Isaac Albéniz (1860-1909)
When he was four years old, the young Spanish pianist appeared before a shocked audience in Barcelona and surprised concertgoers with his talent. Three years later, he was in Paris when he found out he was too young to study at the Conservatoire. We don’t know exactly what was said that day, but whatever it was must have flicked on some wanderlust switch in the young pianist — he ran away from home at the age of six, and again at eight. Then he really took off. Popular accounts say he stowed away on a ship bound for Argentina, and bounced around from Uruguay to Cuba to New York to San Francisco, and finally back to Spain … all by the ripe old age of 13. Although many of his published works have since been lost, Albéniz played a huge role in establishing Spain’s nationalist sound. He never composed for guitar, but many of his compositions were transcribed for the instrument and live solidly in its repertoire. One can hear the influences of Spanish folk tunes in much of his music, including his masterwork Iberia. He worked on the the heavily impressionist piano suite during his final years, evoking memories of his home country while living in Nice. Of the work, Monsieur Debussy said, “Never has music achieved such diversified, such colourful impressions: one's eyes close, as though dazzled by beholding such a wealth of imagery.”

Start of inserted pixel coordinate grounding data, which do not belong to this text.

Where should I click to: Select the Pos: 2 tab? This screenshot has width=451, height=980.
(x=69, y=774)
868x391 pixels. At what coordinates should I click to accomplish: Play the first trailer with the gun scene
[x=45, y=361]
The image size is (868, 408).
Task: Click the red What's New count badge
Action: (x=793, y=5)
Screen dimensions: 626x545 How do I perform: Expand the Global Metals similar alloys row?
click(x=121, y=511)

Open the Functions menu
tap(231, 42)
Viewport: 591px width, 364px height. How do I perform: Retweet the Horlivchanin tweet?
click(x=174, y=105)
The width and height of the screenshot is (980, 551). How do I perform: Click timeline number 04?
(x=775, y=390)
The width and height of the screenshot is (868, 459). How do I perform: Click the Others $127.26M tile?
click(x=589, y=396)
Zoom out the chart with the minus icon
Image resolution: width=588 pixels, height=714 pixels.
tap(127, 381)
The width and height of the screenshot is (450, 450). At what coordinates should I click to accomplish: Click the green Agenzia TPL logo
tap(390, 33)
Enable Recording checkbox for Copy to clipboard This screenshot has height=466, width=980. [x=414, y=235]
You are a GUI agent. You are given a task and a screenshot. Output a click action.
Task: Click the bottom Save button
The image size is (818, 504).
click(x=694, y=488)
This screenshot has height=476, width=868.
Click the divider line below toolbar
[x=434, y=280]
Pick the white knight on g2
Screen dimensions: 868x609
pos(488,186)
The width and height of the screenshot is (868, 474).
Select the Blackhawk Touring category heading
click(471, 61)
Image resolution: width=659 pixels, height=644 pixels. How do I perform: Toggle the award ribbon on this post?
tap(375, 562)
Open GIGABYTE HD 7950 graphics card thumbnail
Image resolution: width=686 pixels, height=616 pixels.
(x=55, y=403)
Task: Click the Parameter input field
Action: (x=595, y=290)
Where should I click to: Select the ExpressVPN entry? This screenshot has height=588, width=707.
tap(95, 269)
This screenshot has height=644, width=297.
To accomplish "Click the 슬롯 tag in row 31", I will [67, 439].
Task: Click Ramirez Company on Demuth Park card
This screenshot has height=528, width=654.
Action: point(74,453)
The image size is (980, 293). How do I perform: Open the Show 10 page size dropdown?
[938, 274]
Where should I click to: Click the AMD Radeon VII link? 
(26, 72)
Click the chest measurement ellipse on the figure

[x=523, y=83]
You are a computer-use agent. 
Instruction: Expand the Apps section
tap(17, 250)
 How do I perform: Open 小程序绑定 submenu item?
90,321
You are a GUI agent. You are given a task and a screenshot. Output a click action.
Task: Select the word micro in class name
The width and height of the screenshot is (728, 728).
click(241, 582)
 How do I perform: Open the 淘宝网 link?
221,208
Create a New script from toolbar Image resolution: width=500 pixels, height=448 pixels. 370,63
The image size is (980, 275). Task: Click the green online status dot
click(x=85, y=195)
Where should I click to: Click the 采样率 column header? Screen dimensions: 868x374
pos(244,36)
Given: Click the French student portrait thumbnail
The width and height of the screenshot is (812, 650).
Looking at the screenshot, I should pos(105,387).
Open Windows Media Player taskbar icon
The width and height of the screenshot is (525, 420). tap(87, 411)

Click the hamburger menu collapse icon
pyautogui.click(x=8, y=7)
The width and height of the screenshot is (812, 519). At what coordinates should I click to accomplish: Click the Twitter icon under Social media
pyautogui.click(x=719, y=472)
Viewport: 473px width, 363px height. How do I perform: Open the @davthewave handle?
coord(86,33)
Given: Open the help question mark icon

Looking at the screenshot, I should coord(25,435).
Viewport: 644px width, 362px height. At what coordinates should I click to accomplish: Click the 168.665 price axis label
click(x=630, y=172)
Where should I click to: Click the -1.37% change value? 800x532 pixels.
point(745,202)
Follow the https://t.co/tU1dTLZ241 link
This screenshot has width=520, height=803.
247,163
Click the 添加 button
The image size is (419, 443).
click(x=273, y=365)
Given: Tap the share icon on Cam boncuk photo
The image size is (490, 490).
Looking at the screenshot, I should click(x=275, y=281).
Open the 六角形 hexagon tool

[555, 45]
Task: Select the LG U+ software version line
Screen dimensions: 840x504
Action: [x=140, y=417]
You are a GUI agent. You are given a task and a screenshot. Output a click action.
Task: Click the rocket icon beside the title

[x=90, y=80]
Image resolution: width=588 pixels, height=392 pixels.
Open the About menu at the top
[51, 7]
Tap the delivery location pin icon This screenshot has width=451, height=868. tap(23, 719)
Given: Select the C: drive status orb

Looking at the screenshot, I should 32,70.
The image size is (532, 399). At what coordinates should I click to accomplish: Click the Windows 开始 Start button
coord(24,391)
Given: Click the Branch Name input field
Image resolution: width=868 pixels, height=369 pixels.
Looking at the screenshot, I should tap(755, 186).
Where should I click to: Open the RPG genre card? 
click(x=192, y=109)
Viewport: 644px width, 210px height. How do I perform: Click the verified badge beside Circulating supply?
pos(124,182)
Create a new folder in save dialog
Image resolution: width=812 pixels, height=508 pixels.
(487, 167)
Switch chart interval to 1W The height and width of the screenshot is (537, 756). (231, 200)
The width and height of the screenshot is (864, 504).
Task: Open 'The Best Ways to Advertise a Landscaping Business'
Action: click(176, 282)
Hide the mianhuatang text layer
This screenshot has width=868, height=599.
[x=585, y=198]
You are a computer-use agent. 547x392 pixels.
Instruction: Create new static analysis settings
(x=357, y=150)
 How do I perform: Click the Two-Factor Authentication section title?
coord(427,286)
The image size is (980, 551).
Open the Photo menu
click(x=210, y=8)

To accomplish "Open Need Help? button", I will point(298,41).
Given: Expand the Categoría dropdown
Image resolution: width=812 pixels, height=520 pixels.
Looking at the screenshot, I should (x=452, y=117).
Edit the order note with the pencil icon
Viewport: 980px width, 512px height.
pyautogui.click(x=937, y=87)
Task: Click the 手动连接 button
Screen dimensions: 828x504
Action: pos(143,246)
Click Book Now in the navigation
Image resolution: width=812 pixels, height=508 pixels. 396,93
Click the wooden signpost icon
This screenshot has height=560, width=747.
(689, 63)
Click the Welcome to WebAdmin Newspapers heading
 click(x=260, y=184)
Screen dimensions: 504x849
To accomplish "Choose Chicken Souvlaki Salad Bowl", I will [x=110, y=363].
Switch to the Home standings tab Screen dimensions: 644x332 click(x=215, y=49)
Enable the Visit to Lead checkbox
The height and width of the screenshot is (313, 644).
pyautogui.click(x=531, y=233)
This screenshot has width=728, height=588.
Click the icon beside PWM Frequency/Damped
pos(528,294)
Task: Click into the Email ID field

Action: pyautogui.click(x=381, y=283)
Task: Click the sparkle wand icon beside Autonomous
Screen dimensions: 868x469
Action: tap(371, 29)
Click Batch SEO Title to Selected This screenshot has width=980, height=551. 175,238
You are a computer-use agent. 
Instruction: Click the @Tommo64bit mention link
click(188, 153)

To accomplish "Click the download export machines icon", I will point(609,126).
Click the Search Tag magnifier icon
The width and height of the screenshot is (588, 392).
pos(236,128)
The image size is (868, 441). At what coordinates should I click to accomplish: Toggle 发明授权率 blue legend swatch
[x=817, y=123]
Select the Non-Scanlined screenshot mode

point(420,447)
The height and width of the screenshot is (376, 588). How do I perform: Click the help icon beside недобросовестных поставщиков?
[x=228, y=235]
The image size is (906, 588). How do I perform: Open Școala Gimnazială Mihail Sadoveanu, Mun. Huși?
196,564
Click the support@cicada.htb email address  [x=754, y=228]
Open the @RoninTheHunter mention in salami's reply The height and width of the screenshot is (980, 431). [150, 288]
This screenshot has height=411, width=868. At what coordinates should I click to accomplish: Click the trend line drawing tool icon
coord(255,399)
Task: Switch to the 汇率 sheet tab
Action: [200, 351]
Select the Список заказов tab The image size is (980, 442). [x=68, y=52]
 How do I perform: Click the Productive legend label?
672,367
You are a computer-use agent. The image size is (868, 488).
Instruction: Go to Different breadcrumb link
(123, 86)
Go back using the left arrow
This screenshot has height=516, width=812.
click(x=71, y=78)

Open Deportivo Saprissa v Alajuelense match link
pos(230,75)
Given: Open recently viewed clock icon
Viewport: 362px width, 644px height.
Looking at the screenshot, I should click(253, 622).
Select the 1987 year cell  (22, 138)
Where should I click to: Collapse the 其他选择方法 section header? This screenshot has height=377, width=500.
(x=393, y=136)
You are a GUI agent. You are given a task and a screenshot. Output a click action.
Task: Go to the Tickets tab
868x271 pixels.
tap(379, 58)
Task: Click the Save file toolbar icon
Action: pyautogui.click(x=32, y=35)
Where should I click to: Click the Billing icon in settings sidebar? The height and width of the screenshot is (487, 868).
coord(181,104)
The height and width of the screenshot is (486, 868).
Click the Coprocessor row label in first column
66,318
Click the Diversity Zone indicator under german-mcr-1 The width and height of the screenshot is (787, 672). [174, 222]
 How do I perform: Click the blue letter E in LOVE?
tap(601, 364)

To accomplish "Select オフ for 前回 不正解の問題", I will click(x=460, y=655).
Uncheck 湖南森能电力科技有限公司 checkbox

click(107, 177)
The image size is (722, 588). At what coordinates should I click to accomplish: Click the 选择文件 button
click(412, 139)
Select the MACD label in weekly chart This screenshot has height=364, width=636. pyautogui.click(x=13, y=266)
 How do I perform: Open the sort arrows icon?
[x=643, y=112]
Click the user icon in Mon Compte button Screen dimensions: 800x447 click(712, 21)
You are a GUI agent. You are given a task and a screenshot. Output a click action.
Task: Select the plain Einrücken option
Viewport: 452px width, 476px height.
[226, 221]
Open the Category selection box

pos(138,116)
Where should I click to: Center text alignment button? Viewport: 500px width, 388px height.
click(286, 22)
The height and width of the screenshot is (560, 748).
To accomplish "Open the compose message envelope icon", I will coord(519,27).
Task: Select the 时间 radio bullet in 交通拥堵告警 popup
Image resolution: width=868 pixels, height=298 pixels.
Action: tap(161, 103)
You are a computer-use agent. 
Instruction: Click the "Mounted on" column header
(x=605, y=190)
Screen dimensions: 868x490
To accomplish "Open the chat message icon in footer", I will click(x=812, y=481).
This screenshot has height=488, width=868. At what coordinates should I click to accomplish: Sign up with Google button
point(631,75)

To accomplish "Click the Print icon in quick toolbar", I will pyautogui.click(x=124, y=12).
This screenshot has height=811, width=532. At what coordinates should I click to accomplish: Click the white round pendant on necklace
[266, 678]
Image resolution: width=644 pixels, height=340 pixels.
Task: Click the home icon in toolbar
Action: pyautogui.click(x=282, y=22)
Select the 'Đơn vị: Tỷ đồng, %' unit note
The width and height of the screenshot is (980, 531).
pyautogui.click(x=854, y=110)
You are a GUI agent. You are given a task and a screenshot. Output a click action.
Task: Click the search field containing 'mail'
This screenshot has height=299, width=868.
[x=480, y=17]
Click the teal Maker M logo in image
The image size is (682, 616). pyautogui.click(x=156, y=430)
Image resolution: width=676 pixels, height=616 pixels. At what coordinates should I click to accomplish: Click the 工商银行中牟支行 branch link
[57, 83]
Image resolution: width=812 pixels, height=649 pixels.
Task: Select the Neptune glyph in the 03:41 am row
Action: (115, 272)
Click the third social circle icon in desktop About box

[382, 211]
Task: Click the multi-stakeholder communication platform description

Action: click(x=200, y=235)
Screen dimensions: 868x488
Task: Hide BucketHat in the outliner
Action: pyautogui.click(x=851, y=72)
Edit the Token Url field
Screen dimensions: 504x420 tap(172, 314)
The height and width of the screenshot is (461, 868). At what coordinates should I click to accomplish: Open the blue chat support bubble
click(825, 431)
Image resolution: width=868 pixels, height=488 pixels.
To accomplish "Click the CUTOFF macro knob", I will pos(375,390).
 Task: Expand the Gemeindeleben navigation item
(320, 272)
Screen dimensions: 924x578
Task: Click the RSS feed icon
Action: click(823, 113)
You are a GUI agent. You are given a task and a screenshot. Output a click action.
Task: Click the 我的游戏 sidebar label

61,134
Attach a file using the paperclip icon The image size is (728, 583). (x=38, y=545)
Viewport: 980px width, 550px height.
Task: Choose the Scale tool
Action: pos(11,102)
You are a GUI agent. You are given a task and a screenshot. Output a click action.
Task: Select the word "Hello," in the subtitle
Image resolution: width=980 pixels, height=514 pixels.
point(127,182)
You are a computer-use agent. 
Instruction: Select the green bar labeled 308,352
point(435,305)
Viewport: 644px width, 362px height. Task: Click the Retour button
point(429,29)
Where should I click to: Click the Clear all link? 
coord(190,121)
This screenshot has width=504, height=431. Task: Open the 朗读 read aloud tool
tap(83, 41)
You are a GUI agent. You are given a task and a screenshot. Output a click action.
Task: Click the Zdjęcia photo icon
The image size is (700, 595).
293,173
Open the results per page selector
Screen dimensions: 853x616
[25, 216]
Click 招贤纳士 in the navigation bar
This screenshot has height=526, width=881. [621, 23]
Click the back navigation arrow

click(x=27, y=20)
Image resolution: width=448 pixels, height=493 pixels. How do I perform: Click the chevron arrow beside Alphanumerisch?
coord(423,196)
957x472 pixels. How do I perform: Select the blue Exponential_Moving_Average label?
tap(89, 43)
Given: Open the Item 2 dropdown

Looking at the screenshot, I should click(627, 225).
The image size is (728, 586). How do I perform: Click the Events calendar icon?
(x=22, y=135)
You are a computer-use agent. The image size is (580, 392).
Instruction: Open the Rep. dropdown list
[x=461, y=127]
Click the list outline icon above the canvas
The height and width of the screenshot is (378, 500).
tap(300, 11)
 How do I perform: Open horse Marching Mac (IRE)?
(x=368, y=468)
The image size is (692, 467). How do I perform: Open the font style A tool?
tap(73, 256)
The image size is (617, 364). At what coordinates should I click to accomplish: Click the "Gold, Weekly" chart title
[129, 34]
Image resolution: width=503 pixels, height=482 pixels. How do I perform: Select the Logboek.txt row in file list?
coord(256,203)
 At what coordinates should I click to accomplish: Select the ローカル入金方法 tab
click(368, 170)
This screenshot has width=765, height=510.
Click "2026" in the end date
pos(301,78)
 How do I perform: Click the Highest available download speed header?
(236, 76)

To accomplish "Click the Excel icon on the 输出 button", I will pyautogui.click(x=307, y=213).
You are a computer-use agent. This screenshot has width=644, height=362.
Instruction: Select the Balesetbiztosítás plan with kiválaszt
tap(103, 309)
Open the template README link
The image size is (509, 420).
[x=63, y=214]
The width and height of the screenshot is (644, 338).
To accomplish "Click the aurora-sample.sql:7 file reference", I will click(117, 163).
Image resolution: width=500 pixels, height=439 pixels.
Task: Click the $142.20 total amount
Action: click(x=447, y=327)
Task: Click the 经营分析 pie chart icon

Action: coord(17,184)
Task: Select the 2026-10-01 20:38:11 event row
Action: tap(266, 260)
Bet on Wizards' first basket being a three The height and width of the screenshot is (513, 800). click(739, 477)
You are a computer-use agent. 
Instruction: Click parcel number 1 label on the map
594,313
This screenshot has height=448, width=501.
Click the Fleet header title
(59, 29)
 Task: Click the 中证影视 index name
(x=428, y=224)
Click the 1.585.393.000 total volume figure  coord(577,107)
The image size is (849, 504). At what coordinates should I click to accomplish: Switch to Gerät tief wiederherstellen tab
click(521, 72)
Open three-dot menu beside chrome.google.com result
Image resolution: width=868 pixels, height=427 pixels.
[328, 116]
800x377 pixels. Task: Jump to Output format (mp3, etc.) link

Maurice Emmanuel (1862-1938)
Composer, musicologist, art history professor. Maurice Emmanuel wore a lot of academic caps, each one influencing his work in another field. He entered the Paris Conservatoire at 18, but also studied, among other things, art history and classics at the Sorbonne and the École du Louvre. After graduation, he first taught art history at the secondary school level, then music history at the Conservatoire. He was fascinated by the music of ancient Greece, and his knowledge of it lent a new dimension to his incidental music for works inspired by Greek drama. He also wrote his thesis on ancient Greek Dance, which definitely came in handy at some point during all of that.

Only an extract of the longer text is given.